WORK REQUIRED -
Take the entries that follow and return exactly the lines from the one holding "Given: Toggle shuffle in the player bar" through the one holding "Screen dimensions: 1470x667", both included. Nothing else is needed.
=== DATA FOR REVIEW ===
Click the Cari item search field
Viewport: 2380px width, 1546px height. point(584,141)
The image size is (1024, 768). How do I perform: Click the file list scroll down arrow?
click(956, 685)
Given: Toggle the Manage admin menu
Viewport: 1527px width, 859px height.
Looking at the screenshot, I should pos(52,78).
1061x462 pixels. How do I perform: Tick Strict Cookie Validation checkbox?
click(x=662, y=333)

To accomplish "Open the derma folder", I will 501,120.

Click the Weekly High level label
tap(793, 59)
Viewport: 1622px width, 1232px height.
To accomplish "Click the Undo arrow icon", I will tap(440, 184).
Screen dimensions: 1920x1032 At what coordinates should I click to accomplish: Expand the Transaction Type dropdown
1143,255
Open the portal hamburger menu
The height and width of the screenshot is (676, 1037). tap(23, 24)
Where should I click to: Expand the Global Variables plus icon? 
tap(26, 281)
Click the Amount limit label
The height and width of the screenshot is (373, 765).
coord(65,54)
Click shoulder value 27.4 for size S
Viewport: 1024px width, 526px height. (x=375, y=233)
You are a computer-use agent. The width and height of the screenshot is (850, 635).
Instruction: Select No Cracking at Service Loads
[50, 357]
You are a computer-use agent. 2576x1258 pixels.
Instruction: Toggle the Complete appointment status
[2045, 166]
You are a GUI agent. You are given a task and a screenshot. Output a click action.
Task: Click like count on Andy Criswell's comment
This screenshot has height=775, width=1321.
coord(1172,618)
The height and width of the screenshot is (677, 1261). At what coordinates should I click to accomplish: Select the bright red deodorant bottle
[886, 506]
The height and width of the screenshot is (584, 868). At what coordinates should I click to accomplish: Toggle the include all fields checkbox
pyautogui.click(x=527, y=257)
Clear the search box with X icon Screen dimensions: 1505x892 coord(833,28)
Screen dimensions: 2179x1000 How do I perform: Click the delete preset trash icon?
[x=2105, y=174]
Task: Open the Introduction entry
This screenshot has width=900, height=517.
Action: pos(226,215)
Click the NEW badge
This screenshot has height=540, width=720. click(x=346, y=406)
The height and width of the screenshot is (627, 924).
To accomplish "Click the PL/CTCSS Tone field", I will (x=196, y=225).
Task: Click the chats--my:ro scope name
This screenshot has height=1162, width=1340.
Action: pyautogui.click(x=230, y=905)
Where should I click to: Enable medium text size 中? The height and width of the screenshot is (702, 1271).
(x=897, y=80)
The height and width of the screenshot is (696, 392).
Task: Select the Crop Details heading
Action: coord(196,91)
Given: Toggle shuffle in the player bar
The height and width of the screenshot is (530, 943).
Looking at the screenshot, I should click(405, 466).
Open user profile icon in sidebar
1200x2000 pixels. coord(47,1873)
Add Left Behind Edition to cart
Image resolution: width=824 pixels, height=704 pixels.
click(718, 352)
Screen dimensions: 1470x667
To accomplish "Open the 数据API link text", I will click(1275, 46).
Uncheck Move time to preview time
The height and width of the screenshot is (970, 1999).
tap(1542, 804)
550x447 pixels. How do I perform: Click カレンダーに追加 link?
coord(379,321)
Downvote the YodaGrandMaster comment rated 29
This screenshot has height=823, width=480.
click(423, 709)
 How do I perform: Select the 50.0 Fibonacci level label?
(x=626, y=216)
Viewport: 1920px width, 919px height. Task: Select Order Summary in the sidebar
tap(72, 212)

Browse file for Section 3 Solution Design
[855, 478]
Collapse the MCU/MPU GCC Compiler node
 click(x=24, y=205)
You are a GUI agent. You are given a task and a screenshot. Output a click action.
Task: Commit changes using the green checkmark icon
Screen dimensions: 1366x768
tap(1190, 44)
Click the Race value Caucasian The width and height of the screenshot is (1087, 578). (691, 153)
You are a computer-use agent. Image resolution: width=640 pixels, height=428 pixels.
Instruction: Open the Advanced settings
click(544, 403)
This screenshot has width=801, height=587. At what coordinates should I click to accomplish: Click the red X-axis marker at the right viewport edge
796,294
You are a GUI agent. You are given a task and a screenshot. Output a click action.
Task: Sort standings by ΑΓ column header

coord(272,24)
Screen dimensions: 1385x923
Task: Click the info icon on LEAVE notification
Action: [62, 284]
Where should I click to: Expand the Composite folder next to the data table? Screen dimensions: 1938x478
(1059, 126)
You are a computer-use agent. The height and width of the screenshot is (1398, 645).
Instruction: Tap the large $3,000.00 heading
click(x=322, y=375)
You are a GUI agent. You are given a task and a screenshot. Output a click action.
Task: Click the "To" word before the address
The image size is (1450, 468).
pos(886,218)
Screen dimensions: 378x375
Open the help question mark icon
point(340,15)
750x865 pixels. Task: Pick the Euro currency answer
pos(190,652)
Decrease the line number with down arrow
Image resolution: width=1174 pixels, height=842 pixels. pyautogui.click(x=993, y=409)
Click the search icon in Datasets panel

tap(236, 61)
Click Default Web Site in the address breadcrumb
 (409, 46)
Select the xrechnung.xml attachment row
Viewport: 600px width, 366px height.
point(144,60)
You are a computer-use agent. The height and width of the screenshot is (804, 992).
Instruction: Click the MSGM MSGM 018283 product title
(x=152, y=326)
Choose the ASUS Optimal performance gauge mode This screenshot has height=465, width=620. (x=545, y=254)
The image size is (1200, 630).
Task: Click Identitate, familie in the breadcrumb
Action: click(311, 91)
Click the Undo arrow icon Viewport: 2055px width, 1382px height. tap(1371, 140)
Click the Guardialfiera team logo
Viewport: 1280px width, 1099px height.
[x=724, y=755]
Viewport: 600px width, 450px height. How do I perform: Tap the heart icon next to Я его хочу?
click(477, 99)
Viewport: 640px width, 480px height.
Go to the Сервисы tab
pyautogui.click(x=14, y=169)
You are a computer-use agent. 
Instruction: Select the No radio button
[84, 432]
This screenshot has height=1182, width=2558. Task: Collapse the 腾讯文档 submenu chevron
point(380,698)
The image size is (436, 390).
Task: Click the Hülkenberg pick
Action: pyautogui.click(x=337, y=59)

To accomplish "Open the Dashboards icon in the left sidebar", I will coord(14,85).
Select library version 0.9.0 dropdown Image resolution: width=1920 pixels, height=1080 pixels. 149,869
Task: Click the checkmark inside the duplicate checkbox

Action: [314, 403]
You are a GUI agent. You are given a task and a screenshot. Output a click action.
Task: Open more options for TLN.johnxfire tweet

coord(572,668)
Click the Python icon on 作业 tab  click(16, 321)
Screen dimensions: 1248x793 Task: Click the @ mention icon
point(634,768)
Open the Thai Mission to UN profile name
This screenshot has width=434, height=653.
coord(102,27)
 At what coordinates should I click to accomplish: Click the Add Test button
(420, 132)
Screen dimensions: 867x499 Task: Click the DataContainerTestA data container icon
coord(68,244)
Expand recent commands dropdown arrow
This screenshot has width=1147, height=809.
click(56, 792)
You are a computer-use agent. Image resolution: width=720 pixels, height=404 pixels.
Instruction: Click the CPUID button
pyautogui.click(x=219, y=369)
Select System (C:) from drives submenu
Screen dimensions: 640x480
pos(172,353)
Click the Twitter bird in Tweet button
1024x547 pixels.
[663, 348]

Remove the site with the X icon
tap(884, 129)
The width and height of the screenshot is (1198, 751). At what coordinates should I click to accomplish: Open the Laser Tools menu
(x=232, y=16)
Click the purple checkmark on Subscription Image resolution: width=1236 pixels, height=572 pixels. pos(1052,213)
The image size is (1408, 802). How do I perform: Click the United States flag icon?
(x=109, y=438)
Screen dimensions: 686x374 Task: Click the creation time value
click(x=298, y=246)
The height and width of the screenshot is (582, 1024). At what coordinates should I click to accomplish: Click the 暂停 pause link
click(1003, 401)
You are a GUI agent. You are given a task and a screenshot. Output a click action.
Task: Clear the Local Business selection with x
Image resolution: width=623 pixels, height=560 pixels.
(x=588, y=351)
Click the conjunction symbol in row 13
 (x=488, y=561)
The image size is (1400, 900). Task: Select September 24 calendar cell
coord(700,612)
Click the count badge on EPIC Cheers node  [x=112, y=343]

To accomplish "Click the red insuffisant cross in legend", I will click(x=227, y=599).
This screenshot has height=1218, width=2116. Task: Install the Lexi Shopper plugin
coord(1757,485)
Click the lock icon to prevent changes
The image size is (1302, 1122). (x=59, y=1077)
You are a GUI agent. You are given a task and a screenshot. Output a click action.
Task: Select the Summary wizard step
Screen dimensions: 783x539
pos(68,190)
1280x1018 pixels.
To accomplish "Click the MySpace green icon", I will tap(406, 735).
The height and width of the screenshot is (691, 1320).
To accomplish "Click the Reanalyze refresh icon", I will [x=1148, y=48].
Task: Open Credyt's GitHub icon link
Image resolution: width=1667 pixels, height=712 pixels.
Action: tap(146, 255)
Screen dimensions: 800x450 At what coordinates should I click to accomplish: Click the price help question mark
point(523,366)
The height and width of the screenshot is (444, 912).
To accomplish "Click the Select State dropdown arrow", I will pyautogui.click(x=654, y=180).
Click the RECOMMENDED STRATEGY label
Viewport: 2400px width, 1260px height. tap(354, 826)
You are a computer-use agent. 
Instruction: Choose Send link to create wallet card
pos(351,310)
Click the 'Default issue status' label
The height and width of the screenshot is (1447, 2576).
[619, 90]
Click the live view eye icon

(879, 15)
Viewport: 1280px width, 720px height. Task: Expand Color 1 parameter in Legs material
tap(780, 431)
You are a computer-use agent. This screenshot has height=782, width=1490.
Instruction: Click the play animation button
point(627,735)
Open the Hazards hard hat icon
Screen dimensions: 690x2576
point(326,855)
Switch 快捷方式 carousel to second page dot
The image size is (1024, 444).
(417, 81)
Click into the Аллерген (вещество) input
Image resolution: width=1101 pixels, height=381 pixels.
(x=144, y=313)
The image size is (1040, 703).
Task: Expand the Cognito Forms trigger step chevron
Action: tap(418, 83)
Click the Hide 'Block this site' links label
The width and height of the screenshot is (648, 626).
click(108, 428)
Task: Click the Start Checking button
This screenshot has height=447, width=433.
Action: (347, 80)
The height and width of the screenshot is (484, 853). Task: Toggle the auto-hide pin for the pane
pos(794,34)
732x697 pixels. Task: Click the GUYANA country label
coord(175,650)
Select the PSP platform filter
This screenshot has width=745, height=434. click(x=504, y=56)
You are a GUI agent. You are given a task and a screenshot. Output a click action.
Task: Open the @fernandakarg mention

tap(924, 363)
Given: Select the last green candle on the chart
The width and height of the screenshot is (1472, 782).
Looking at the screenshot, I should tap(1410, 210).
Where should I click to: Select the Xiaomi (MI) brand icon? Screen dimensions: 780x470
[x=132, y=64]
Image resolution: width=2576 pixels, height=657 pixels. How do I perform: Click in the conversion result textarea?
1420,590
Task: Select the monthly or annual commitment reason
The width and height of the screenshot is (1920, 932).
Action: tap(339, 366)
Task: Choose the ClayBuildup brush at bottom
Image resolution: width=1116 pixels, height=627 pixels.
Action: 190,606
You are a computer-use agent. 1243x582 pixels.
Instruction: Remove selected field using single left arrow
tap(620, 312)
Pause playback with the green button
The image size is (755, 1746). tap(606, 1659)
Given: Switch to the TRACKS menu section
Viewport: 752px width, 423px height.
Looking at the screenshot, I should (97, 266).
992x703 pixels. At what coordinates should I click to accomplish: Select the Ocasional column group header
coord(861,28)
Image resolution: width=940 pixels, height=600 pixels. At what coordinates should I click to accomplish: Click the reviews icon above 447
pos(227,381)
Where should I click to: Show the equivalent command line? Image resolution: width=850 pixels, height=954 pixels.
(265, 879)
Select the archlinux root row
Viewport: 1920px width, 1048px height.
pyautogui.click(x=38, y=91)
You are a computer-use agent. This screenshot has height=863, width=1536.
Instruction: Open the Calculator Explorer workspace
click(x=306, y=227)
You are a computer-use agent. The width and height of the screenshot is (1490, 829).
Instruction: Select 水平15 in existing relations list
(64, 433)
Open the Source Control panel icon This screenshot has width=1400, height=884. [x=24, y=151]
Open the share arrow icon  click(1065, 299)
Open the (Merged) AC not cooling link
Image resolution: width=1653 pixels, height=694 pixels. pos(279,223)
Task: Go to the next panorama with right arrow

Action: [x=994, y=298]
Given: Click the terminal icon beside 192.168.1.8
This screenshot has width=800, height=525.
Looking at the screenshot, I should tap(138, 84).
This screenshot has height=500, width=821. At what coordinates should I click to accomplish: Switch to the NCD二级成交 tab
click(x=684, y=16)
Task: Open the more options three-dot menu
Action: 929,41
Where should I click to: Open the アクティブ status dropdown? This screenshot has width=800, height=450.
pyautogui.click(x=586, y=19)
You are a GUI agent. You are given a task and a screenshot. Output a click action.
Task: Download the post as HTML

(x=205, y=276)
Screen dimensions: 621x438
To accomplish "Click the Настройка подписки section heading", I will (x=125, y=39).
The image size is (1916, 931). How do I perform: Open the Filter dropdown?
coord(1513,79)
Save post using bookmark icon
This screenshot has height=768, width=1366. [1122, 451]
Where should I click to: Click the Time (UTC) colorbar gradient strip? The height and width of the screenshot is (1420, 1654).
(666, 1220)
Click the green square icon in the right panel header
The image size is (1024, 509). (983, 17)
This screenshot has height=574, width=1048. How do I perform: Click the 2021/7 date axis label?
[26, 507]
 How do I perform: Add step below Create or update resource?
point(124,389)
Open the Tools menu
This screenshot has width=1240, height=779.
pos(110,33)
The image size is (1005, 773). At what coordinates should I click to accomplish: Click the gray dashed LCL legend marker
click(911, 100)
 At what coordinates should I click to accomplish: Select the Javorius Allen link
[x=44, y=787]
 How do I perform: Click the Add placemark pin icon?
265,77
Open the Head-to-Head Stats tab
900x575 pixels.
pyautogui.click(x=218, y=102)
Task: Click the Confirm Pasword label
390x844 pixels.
===
WRITTEN ANSWER -
Given: Toggle shuffle in the player bar
The height and width of the screenshot is (530, 943).
Looking at the screenshot, I should click(405, 466).
Open user profile icon in sidebar
1200x2000 pixels. coord(47,1873)
Add Left Behind Edition to cart
Image resolution: width=824 pixels, height=704 pixels.
click(718, 352)
Screen dimensions: 1470x667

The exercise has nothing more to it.